According to the utility model discloses a preferred embodiment, the fan divide into main fan and auxiliary fan, wherein main wind and the direct signal connection of CPU controller, be equipped with time delay relay on auxiliary fan's the power supply circuit, time delay relay's induction coil sets up on main fan's power supply circuit.

the auxiliary fan is controlled by the time delay relay, the main fan is not turned off after being turned on for a preset time, so that heat dissipation with higher power is required, the rotating speed of the main fan cannot be directly increased to avoid overlarge noise, and therefore the auxiliary fan is started to improve the heat dissipation efficiency.

According to the utility model discloses a preferred embodiment, main fan is near the part that needs the forced air cooling, and main fan's back side direction is installed the guide rail, and vice fan is installed on the guide rail and is moved between the non-operating position that is located main fan side and the operating position that coincides with main fan axle center through the guide rail. To the narrow place of installation control, vice fan is in inoperative position at ordinary times, can not influence the ventilation effect of main fan like this, moves to operating position at the during operation, and increase air volume plays the effect that increases the radiating effect.

according to another preferred embodiment of the present invention, the movement of the sub fan on the guide rail is realized by a stroke motor electrically connected to the delay relay and linked to the rotation of the sub fan.

Although the invention has been described herein with reference to a number of illustrative embodiments thereof, it should be understood that numerous other modifications and embodiments can be devised by those skilled in the art that will fall within the spirit and scope of the principles of this invention. More specifically, various variations and modifications are possible in the component parts and/or arrangements of the subject combination arrangement within the scope of the disclosure, the drawings and the appended claims. In addition to variations and modifications in the component parts and/or arrangements, other uses will also be apparent to those skilled in the art.

Claims (4)

1. A dynamic speed regulating device of a fan for a forced air cooling communication system is characterized in that:

The temperature sensor is arranged at a specified temperature monitoring point;

Comprises a fan for blowing air to the part needing cooling;

the PWM module is used for controlling the rotating speed of the fan and has a hysteresis interval;

The system comprises a CPU controller for receiving a temperature signal of a temperature sensor and sending a start-stop command to a fan through a PWM (pulse width modulation) module.

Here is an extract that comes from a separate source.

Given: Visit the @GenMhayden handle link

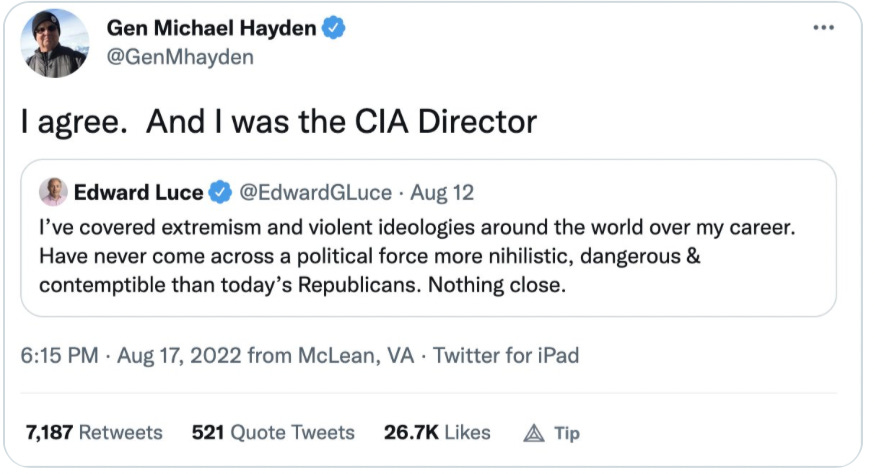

2. the dynamic fan speed regulation device for forced air cooling communication system according to claim 1, wherein: the fan is divided into a main fan and an auxiliary fan, wherein the main fan is directly in signal connection with the CPU controller, a power supply circuit of the auxiliary fan is provided with a time delay relay, and an induction coil of the time delay relay is arranged on the power supply circuit of the main fan.

3. a fan dynamic speed adjustment device for forced air cooling communication system according to claim 2, characterized in that: the main fan is fixedly arranged near a part needing air cooling, a guide rail is arranged on the back side of the main fan in a lateral direction, and the auxiliary fan is arranged on the guide rail and moves between a non-working position on the side face of the main fan and a working position superposed with the axis of the main fan through the guide rail.

4. A fan dynamic speed adjustment device for forced air cooling communication system according to claim 3, characterized in that: the auxiliary fan moves on the guide rail through a stroke motor, and the stroke motor is electrically connected with the delay relay and linked with the auxiliary fan in rotation.